> _Data to process_

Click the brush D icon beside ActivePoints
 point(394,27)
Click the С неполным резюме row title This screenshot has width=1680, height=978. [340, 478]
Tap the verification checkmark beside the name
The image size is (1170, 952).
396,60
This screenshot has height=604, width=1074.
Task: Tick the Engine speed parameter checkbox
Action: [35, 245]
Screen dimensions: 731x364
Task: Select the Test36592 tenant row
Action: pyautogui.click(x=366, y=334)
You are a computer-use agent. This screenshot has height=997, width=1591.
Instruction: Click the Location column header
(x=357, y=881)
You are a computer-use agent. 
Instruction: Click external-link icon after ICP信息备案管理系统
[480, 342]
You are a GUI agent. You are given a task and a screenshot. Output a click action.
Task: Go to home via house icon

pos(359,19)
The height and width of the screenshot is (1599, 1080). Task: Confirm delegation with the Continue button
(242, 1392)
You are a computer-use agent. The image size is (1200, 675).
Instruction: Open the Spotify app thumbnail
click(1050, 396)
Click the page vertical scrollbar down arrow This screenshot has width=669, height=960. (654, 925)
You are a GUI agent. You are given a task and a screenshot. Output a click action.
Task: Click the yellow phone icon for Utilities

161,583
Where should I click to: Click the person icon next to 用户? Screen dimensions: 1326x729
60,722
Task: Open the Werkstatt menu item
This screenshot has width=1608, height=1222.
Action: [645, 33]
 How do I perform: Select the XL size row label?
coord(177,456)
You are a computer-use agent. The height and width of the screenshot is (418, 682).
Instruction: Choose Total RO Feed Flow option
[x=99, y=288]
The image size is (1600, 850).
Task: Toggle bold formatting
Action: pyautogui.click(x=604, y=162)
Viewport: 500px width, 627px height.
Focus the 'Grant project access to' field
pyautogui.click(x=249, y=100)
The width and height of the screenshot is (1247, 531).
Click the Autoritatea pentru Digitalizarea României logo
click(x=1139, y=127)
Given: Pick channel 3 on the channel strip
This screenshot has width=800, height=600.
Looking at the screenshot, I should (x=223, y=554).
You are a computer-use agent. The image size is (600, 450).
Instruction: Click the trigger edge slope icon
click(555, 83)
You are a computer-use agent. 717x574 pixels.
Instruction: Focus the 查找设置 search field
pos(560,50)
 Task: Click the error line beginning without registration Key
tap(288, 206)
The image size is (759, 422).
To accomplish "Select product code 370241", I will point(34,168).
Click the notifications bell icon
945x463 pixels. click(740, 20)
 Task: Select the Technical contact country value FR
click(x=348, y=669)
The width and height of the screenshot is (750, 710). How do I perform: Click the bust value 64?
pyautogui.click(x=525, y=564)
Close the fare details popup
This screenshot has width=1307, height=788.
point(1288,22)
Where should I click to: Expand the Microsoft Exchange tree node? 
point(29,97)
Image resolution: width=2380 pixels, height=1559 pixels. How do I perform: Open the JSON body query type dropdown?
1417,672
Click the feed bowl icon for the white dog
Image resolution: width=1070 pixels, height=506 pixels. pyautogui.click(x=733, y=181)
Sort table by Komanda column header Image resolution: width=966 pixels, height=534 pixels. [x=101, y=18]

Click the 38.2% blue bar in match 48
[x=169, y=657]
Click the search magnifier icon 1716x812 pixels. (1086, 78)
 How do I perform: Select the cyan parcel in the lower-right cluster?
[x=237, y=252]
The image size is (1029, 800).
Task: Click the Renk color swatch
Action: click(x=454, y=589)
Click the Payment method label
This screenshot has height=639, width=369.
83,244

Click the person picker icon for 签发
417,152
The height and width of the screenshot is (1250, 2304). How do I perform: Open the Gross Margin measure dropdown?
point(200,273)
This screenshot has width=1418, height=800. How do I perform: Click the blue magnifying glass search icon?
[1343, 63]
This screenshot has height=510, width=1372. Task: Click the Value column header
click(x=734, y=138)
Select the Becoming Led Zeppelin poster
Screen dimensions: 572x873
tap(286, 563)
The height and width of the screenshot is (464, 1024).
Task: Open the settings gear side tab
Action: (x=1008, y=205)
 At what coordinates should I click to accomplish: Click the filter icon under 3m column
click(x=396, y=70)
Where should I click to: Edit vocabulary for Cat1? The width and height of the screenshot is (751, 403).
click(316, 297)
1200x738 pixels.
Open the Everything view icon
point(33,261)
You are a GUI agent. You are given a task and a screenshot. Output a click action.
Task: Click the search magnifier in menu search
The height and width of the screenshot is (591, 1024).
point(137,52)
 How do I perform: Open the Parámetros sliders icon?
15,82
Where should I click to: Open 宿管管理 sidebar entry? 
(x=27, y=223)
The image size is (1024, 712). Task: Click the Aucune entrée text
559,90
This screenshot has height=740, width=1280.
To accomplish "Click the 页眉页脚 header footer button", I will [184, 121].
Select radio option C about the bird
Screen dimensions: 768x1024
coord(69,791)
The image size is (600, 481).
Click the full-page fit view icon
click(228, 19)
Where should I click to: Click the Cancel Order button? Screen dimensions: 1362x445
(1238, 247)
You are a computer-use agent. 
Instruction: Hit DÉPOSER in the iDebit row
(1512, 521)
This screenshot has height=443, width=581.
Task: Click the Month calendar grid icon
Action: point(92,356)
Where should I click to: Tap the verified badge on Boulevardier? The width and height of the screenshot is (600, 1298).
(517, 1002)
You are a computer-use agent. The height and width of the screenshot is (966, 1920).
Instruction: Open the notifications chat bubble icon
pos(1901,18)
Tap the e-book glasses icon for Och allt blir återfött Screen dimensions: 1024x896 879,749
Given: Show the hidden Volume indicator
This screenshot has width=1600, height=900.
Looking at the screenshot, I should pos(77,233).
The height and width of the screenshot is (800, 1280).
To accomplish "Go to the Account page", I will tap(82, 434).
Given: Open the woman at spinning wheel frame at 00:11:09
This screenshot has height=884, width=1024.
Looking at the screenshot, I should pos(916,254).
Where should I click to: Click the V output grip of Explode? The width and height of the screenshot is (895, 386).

> _Work request_
From the records above, reproduce exactly the lines from the one with "How do I perform: Select the cyan" to the one with "The image size is (600, 481).", both included, and no others.

> _Exercise solution_
 How do I perform: Select the cyan parcel in the lower-right cluster?
[x=237, y=252]
The image size is (1029, 800).
Task: Click the Renk color swatch
Action: click(x=454, y=589)
Click the Payment method label
This screenshot has height=639, width=369.
83,244

Click the person picker icon for 签发
417,152
The height and width of the screenshot is (1250, 2304). How do I perform: Open the Gross Margin measure dropdown?
point(200,273)
This screenshot has width=1418, height=800. How do I perform: Click the blue magnifying glass search icon?
[1343, 63]
This screenshot has height=510, width=1372. Task: Click the Value column header
click(x=734, y=138)
Select the Becoming Led Zeppelin poster
Screen dimensions: 572x873
tap(286, 563)
The height and width of the screenshot is (464, 1024).
Task: Open the settings gear side tab
Action: (x=1008, y=205)
 At what coordinates should I click to accomplish: Click the filter icon under 3m column
click(x=396, y=70)
Where should I click to: Edit vocabulary for Cat1? The width and height of the screenshot is (751, 403).
click(316, 297)
1200x738 pixels.
Open the Everything view icon
point(33,261)
You are a GUI agent. You are given a task and a screenshot. Output a click action.
Task: Click the search magnifier in menu search
The height and width of the screenshot is (591, 1024).
point(137,52)
 How do I perform: Open the Parámetros sliders icon?
15,82
Where should I click to: Open 宿管管理 sidebar entry? 
(x=27, y=223)
The image size is (1024, 712). Task: Click the Aucune entrée text
559,90
This screenshot has height=740, width=1280.
To accomplish "Click the 页眉页脚 header footer button", I will [184, 121].
Select radio option C about the bird
Screen dimensions: 768x1024
coord(69,791)
The image size is (600, 481).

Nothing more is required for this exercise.